はじめに
オンライン抽選システムを作る機会があり、くじ引きロジックを実装することになりました。
正直、確率制御のアルゴリズムは得意分野ではなく、どう実装すべきか悩んでいたのですが、
普段業務で使っているClaudeCodeに実装させてみた、累積確率方式という実装パターンを提案してもらい、スムーズに実装できました。
今回はその抽選ロジックを紹介します 📝
🎯 要件
- S賞(5%)、A賞(15%)、B賞(30%)、C賞(50%) のようなランク別確率
- 同じランク内に複数の景品があり、当選時は等確率で選択
- 1回の購入で複数回抽選可能
例: 「A賞」が当たった場合、A賞に紐づく「iPad」「Switch」「AirPods」のいずれかがランダムで選ばれる
💡 実装: 累積確率方式
ステップ1: 累積確率でランクを決定
// 0~100の乱数を生成
const random = Math.random() * 100
let cumulativeProbability = 0
let selectedRank = null
for (const rankSetting of raffle.rankSettings) {
cumulativeProbability += rankSetting.probability
if (random <= cumulativeProbability) {
selectedRank = rankSetting.rank
break
}
}
仕組み:
- 0〜100の乱数を取得 (例: 42.3)
- S賞(5%) → 累積: 5
- A賞(15%) → 累積: 20
- B賞(30%) → 累積: 50 ← 42.3はここに該当
- C賞(50%) → 累積: 100
累積確率で範囲を定義することで、設定された確率通りにランクを決定できます 🎲
ステップ2: 景品の選択
const prizesInRank = raffle.prizes.filter((p) => p.rank === selectedRank)

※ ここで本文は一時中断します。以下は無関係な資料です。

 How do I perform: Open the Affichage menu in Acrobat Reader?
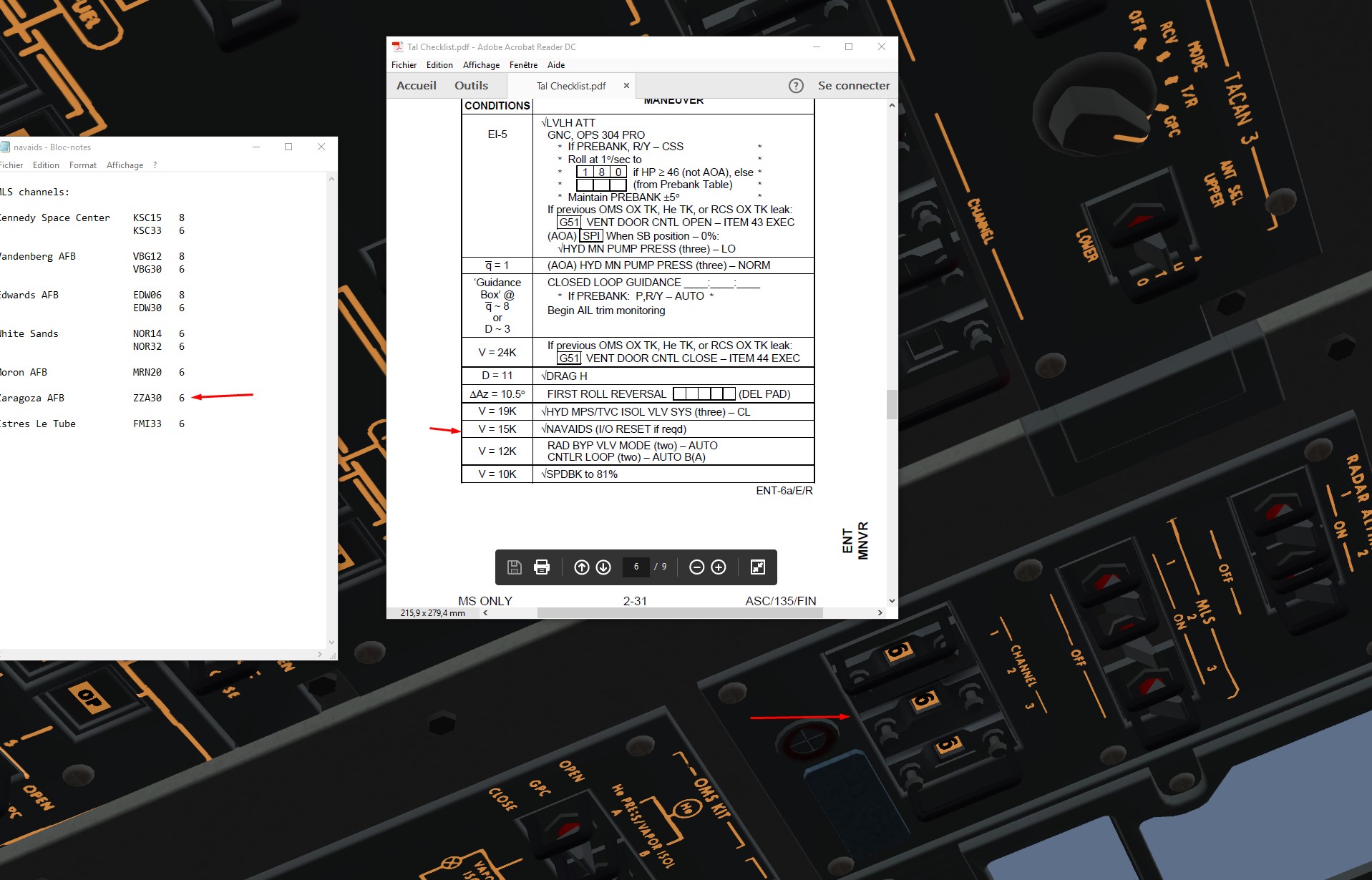coord(481,65)
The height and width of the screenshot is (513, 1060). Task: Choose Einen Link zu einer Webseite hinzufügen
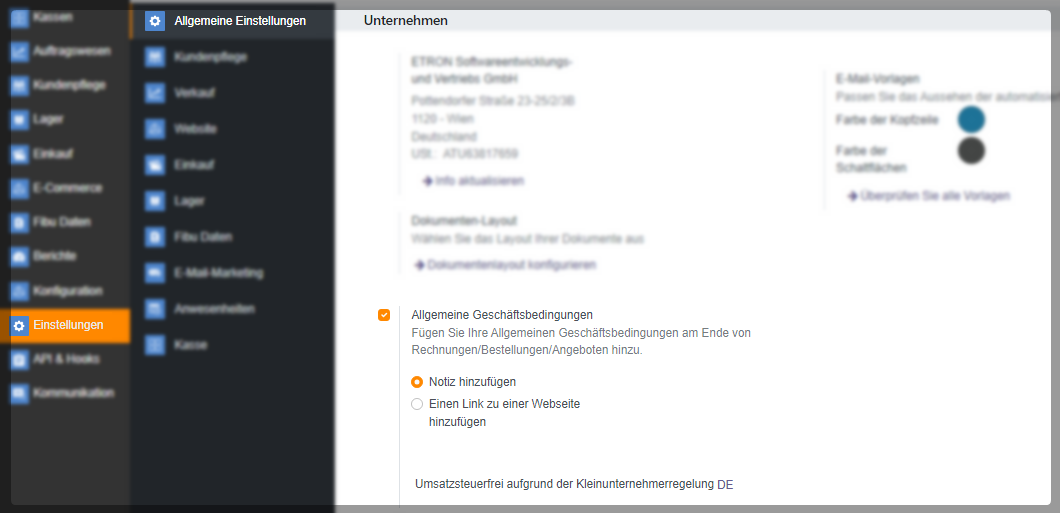(x=417, y=404)
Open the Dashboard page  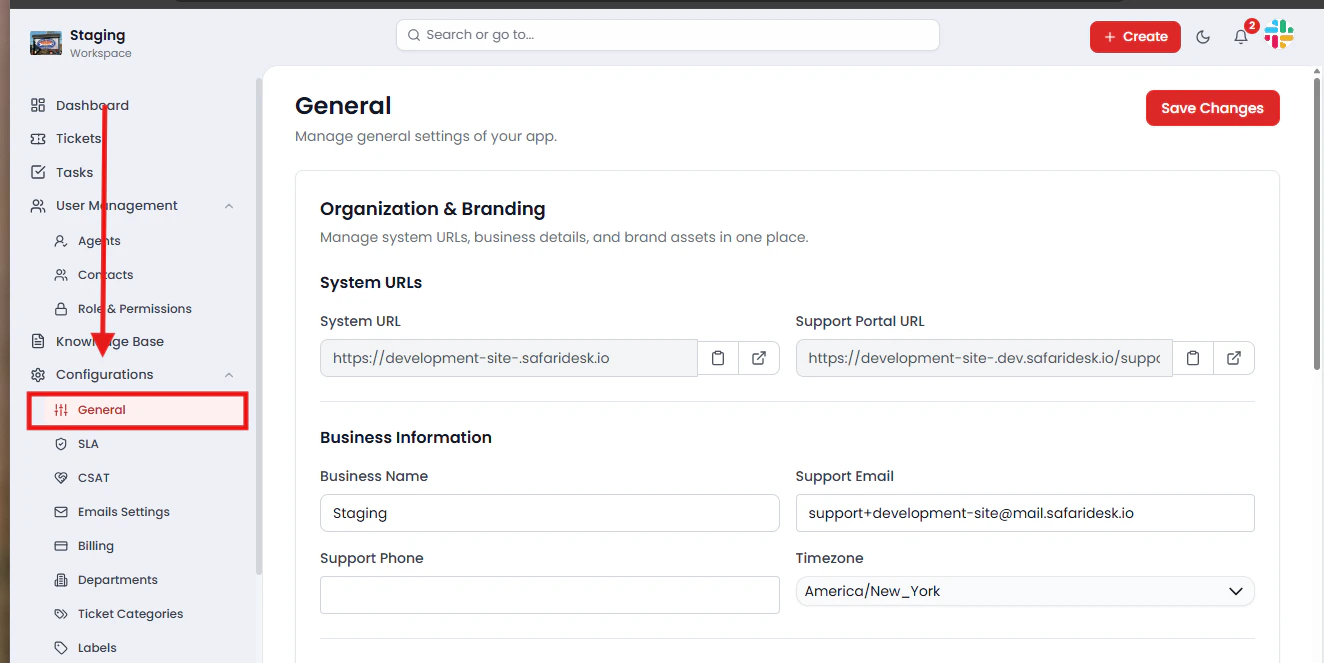click(92, 105)
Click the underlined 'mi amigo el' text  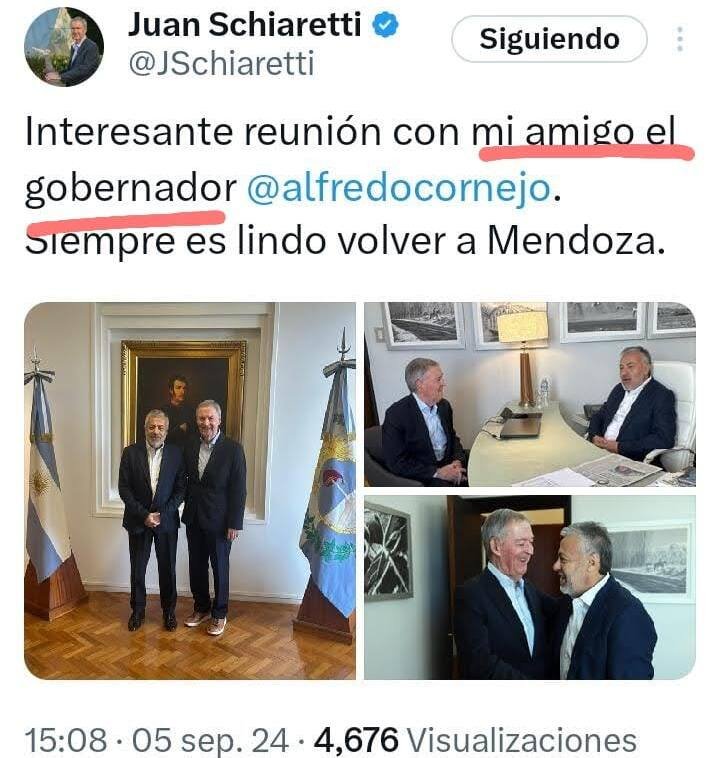573,131
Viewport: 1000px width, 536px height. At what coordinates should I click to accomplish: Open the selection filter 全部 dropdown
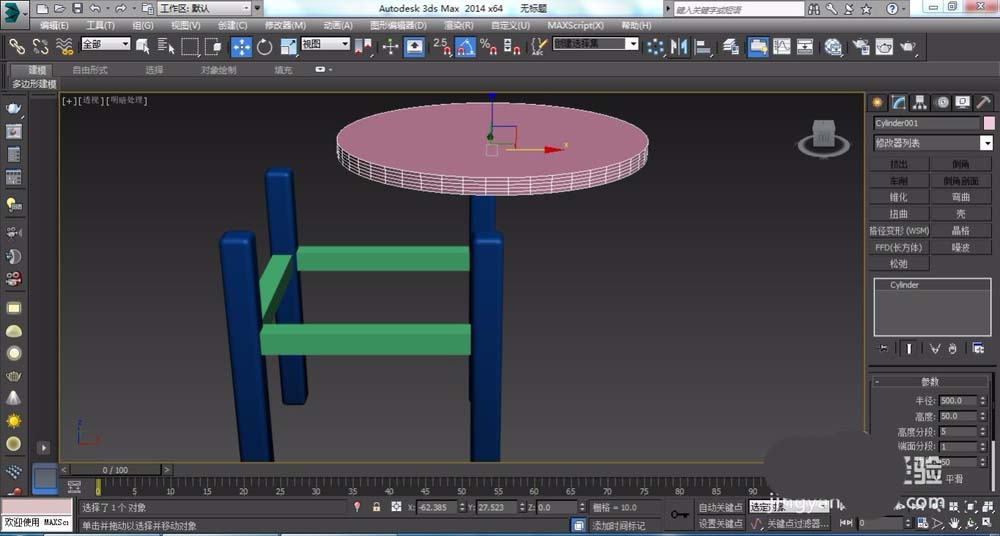tap(105, 45)
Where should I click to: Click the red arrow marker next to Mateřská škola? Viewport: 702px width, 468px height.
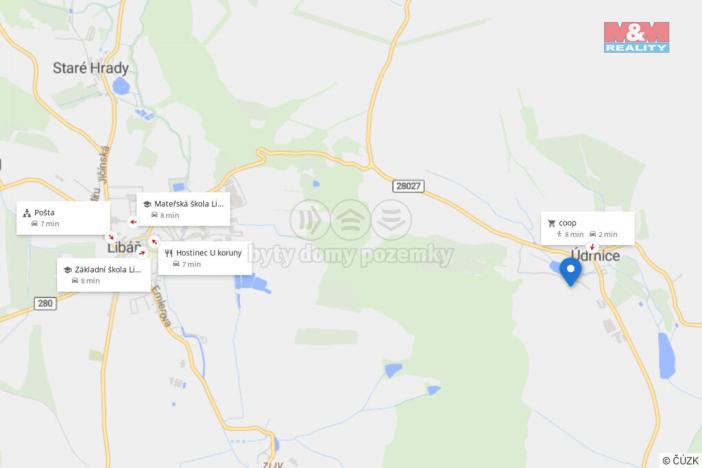click(x=133, y=222)
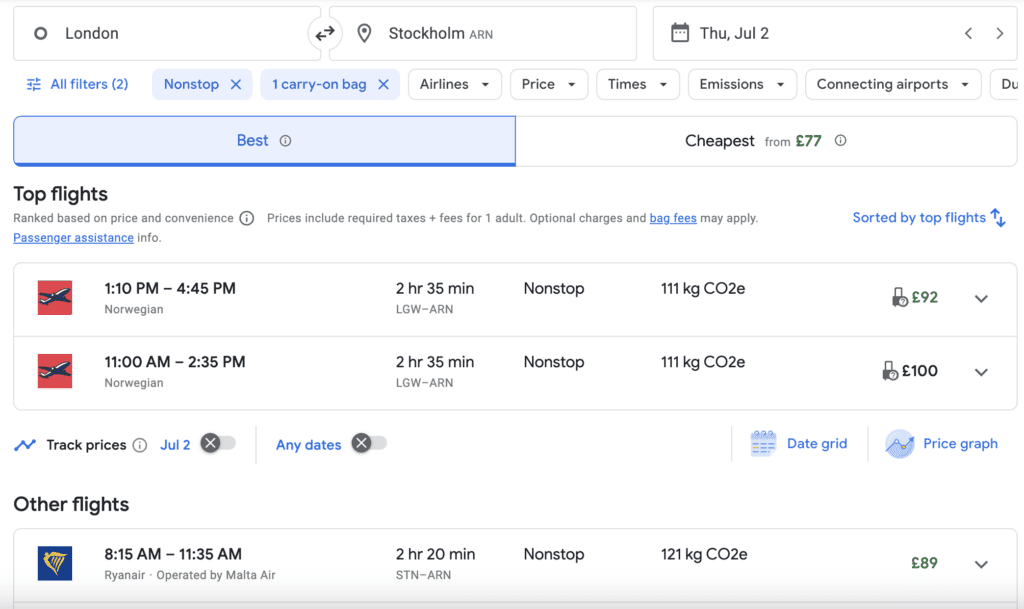Open the Airlines dropdown
The image size is (1024, 609).
(x=455, y=84)
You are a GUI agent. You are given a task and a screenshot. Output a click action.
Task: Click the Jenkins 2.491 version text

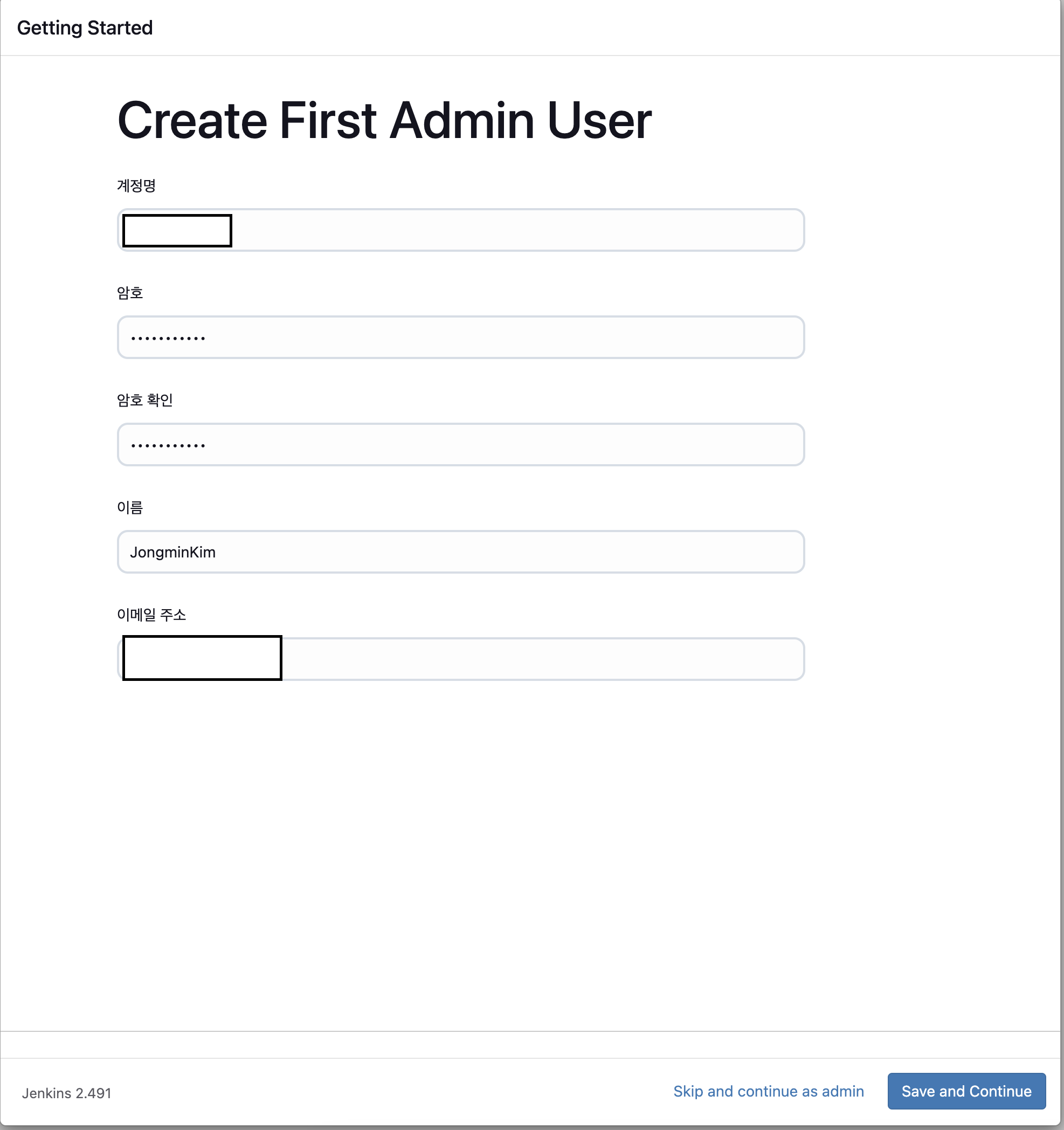pyautogui.click(x=66, y=1093)
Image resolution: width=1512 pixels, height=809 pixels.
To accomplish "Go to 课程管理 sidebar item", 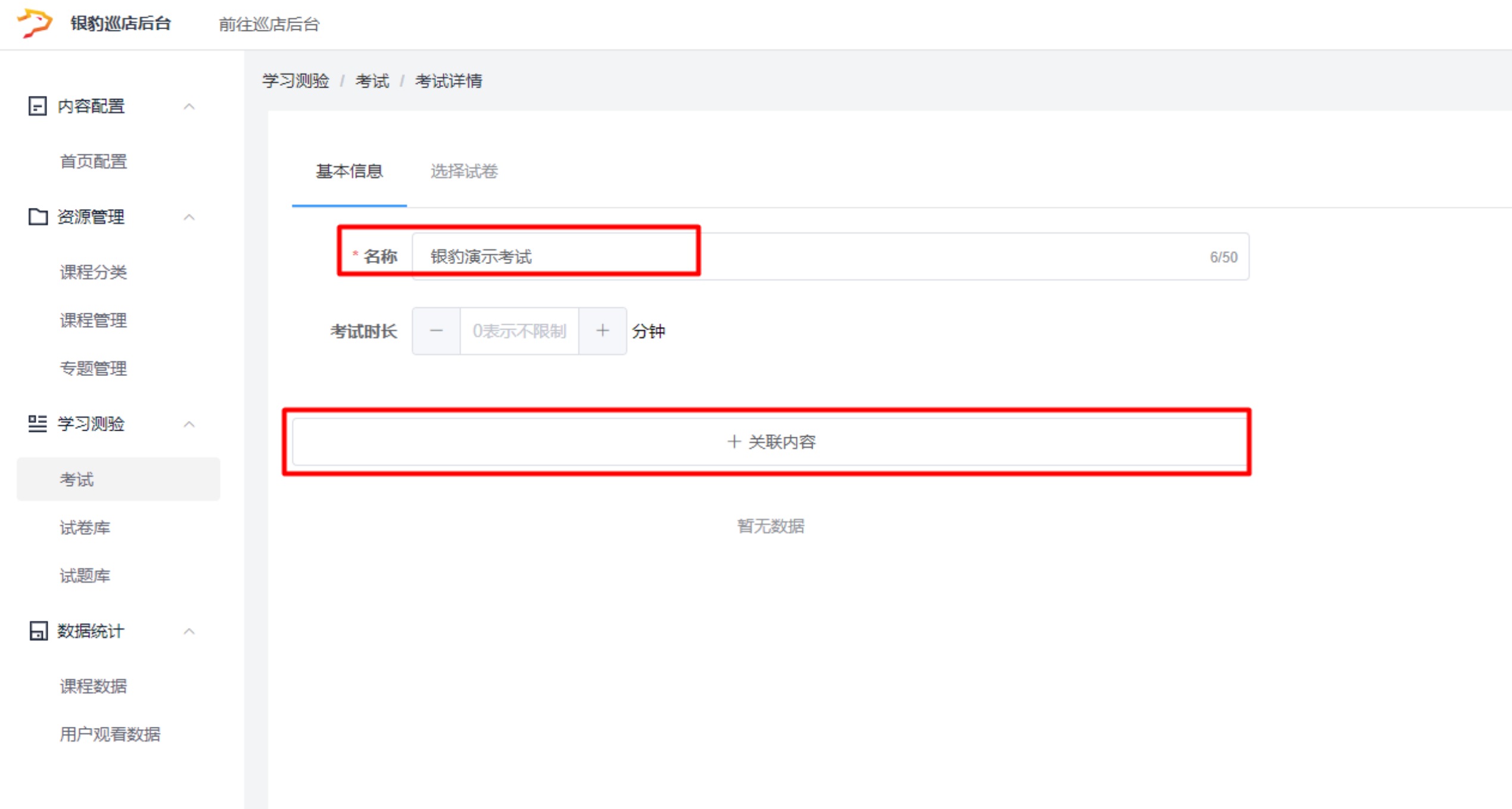I will coord(93,321).
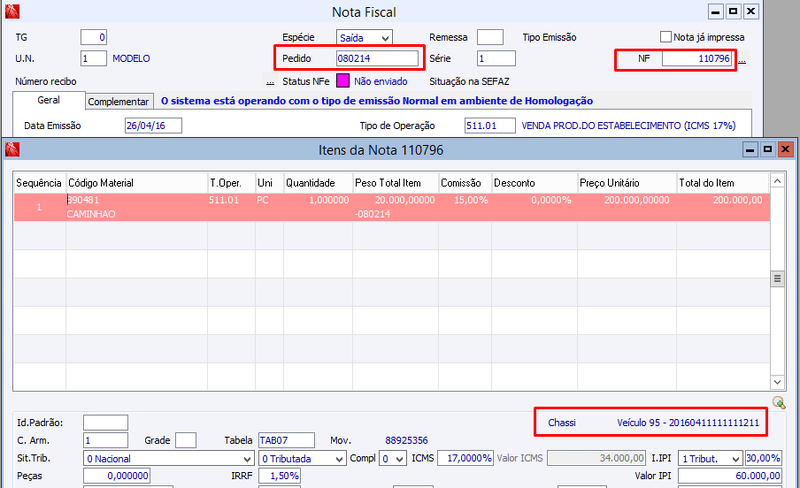The height and width of the screenshot is (488, 800).
Task: Select the CAMINHAO item row in grid
Action: pos(392,207)
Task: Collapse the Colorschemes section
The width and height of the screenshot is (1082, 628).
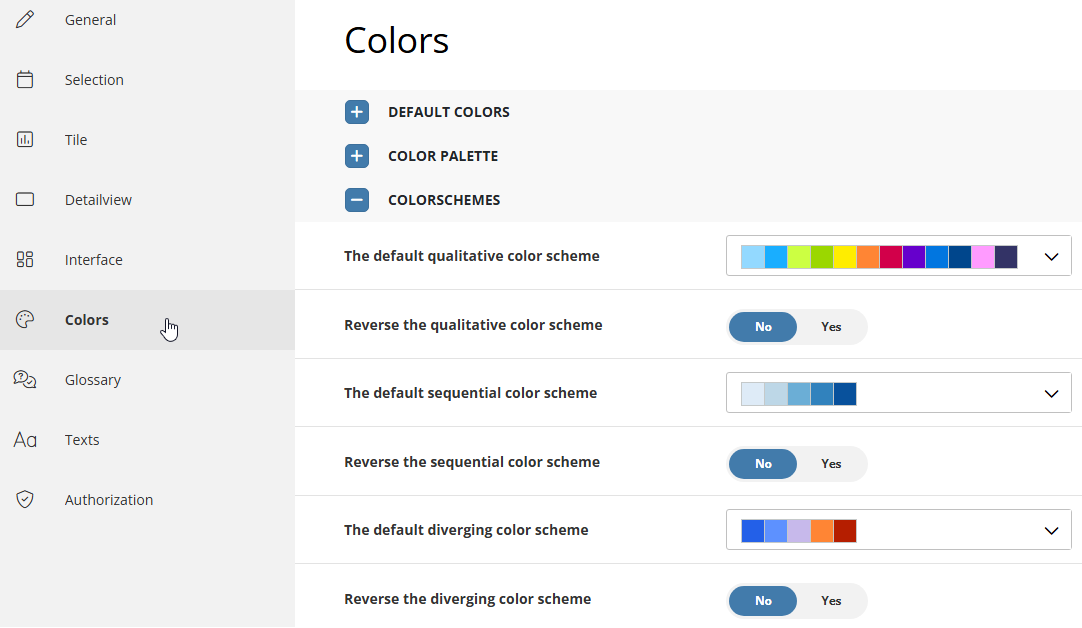Action: click(x=357, y=200)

if (prizesInRank.length > 0) {
const randomPrizeIndex = Math.floor(Math.random() * prizesInRank.length)
selectedPrize = prizesInRank[randomPrizeIndex]
}
ランク内の景品を配列から等確率で選択するシンプルな実装です 🎯
🤔 他の実装案との比較
最初は「S賞なら1〜5、A賞なら6〜20...」のように固定範囲で分ける方法も考えましたが、累積確率方式の方が優れている点が多いです。
- 確率設定の変更に柔軟
- 合計確率の検証が容易
- コードがシンプルで可読性が高い
この実装パターンを知らなかったので、AIの提案は非常に参考になりました。
✨ 動作検証
10000回抽選を実行した結果 ↓
| ランク | 設定確率 | 実測値 |
|---|---|---|
| S賞 | 5% | 4.8% |
| A賞 | 15% | 15.3% |
| B賞 | 30% | 29.7% |
| C賞 | 50% | 50.2% |
期待通りの確率分布が得られました ✅
🙏 おわりに
実務経験を重ねても、専門外の分野ではベストプラクティスを知らないことがあります。